[Items contained in a dataset]
>>
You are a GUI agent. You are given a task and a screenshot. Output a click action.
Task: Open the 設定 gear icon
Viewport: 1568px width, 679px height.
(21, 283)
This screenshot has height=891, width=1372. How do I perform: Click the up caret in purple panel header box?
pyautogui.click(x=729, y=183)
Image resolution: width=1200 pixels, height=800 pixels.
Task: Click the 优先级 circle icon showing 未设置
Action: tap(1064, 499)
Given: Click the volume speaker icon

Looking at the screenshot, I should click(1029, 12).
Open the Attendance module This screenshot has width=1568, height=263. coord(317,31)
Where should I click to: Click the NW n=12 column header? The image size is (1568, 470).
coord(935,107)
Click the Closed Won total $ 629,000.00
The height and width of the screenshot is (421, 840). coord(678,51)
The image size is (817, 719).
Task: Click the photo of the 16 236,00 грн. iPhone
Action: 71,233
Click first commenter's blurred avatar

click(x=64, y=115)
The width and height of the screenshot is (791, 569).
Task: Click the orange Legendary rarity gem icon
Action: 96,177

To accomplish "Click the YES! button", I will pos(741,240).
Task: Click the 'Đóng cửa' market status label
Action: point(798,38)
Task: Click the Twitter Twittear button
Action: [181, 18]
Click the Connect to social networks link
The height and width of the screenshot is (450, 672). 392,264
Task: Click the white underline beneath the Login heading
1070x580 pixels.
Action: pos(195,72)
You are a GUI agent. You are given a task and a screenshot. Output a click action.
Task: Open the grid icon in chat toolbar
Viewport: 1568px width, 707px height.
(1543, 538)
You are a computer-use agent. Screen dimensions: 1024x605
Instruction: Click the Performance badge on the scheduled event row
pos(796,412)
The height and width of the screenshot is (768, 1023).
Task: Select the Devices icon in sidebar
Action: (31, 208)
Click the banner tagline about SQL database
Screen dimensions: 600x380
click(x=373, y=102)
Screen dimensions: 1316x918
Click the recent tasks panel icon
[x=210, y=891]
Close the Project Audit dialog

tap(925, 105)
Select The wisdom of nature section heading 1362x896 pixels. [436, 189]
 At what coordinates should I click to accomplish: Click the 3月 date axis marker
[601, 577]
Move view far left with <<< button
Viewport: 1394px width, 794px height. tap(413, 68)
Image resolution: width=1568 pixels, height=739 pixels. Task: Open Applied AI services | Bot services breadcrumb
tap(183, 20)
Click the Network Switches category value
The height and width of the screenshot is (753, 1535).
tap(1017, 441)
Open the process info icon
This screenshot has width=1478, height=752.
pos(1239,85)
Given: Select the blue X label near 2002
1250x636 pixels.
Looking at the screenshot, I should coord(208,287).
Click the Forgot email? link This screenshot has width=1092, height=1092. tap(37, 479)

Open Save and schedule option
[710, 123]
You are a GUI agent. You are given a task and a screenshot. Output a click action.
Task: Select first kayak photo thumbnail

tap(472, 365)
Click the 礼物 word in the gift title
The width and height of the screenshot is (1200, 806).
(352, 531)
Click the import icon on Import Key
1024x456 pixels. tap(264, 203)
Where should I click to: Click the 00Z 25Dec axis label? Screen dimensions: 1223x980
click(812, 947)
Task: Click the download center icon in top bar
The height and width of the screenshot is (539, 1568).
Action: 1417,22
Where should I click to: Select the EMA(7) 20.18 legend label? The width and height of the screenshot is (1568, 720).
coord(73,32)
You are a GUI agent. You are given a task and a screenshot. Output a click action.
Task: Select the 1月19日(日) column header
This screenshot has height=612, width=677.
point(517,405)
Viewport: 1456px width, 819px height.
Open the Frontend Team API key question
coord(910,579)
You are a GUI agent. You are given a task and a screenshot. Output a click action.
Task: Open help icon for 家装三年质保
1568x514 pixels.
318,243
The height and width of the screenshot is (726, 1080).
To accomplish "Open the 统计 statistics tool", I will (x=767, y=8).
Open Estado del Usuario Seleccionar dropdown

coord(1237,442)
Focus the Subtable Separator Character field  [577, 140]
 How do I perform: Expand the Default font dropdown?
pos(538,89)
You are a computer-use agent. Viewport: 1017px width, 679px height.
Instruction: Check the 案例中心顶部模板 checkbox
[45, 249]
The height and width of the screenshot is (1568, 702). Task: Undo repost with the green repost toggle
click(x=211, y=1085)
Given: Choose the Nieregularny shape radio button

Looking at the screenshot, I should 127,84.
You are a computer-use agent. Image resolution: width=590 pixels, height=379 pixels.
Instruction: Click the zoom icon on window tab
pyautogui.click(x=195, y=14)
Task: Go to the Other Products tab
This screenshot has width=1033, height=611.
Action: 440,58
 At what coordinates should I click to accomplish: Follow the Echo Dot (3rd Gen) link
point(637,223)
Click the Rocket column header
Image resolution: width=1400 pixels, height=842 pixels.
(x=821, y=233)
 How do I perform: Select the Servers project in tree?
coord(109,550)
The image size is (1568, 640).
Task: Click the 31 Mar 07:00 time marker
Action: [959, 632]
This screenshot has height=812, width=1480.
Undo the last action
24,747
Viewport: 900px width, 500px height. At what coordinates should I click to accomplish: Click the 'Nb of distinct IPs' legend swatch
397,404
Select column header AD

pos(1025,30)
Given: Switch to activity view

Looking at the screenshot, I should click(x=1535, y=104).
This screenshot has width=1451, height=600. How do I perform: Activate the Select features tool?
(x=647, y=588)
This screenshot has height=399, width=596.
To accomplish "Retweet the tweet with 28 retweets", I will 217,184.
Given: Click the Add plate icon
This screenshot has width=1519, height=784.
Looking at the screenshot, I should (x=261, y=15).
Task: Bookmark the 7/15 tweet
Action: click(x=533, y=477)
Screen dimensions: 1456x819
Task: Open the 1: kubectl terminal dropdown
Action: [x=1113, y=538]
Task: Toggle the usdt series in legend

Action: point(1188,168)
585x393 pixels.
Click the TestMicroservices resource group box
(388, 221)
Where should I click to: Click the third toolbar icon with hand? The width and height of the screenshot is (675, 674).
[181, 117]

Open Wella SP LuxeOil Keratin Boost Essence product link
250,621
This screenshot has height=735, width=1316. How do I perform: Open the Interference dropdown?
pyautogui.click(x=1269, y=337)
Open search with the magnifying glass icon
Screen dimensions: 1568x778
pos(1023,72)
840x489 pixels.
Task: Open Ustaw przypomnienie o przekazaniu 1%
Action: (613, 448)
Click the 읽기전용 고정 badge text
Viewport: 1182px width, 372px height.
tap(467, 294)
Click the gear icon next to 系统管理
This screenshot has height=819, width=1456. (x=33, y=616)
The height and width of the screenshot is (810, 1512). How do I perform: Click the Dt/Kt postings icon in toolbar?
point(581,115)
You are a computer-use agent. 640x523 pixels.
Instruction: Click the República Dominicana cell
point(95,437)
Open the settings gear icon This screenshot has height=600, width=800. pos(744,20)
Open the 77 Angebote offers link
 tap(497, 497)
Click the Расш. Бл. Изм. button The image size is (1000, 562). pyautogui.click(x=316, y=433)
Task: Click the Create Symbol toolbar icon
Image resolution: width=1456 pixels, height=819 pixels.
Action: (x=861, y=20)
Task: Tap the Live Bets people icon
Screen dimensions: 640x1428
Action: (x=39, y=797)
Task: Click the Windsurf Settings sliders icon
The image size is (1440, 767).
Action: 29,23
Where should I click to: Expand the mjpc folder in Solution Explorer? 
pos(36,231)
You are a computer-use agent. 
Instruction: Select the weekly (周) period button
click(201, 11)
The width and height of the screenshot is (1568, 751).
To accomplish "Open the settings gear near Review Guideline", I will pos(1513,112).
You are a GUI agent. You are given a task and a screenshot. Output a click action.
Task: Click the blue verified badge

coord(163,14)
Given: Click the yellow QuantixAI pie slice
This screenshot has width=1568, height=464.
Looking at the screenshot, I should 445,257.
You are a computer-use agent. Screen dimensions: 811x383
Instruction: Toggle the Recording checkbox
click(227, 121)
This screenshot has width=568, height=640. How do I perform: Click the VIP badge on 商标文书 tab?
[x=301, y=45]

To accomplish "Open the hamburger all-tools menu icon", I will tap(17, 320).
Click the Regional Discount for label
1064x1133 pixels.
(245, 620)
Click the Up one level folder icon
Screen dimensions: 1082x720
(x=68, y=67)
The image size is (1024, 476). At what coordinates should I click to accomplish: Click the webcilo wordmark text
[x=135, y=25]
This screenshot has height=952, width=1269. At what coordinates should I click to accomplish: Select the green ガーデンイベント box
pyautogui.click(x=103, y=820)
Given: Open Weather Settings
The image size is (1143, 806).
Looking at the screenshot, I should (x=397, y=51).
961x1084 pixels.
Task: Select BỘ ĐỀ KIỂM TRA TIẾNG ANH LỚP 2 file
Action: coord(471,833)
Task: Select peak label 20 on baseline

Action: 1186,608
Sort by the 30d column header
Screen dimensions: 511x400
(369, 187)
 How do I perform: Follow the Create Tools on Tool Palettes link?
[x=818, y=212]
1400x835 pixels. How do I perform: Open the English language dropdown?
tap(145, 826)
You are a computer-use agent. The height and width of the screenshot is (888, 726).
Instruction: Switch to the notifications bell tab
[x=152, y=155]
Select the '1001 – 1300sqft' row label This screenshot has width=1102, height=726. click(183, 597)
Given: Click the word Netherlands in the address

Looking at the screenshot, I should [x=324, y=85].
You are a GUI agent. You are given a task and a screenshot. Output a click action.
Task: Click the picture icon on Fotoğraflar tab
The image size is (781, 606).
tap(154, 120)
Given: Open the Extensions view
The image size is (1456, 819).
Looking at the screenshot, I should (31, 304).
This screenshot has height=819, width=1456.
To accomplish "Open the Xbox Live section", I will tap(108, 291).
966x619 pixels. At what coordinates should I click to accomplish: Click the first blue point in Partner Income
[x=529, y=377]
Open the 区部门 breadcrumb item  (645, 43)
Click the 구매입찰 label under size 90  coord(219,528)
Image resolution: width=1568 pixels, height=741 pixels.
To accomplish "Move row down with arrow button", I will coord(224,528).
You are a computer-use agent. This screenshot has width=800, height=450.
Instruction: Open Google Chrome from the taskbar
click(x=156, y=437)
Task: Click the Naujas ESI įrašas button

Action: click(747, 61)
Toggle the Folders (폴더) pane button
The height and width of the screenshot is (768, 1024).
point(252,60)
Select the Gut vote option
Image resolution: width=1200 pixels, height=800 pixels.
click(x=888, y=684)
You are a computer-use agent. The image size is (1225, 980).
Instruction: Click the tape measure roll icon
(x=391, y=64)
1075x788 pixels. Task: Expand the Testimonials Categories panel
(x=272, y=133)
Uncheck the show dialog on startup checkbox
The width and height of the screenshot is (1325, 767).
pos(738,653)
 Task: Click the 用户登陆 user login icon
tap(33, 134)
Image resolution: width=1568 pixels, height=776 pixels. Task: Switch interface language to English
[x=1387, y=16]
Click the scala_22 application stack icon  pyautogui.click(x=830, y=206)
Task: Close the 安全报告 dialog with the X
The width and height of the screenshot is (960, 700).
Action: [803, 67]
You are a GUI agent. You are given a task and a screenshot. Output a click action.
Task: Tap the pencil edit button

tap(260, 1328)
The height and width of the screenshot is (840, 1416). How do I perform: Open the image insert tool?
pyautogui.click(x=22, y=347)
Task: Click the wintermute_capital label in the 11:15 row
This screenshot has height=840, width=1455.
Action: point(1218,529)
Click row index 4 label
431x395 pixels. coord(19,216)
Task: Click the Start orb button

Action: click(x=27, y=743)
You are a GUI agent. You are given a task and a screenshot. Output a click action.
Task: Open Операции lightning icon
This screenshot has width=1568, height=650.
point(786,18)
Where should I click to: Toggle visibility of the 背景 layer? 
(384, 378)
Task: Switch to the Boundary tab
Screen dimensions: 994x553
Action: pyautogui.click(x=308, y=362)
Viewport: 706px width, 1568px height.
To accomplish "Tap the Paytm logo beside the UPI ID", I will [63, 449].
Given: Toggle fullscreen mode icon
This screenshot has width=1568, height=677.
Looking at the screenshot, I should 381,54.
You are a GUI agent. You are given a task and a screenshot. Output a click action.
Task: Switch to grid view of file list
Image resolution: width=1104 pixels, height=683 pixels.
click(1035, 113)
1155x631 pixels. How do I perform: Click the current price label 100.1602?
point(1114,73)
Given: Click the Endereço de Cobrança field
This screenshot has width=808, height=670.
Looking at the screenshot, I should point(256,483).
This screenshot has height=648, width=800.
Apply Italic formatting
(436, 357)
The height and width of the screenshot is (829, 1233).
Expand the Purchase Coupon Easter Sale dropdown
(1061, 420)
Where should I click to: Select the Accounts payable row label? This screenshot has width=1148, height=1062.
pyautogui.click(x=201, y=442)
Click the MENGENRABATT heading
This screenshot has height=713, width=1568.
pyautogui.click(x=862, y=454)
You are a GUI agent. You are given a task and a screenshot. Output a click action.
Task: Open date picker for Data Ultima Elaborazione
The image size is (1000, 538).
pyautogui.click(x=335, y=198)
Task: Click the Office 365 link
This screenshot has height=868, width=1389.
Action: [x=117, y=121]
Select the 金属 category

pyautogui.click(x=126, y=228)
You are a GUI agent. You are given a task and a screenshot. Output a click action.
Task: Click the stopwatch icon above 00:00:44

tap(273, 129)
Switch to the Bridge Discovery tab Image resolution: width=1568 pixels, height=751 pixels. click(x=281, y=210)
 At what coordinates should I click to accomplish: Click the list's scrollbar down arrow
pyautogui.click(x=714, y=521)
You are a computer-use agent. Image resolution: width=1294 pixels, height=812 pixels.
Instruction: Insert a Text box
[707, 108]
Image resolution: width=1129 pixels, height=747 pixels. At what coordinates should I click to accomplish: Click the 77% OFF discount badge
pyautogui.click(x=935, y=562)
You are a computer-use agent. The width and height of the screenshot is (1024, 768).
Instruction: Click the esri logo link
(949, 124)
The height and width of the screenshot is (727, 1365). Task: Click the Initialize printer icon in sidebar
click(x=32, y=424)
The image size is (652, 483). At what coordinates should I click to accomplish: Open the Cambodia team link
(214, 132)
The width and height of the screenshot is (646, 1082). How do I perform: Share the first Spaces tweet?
<<
**WHAT YOU HAVE TO DO:** Reproduce without any change every line from the beginning of the items up to and including the line that contains "Action: tap(1064, 499)".

**TASK OUTPUT:**
You are a GUI agent. You are given a task and a screenshot. Output a click action.
Task: Open the 設定 gear icon
Viewport: 1568px width, 679px height.
(21, 283)
This screenshot has height=891, width=1372. How do I perform: Click the up caret in purple panel header box?
pyautogui.click(x=729, y=183)
Image resolution: width=1200 pixels, height=800 pixels.
Task: Click the 优先级 circle icon showing 未设置
Action: tap(1064, 499)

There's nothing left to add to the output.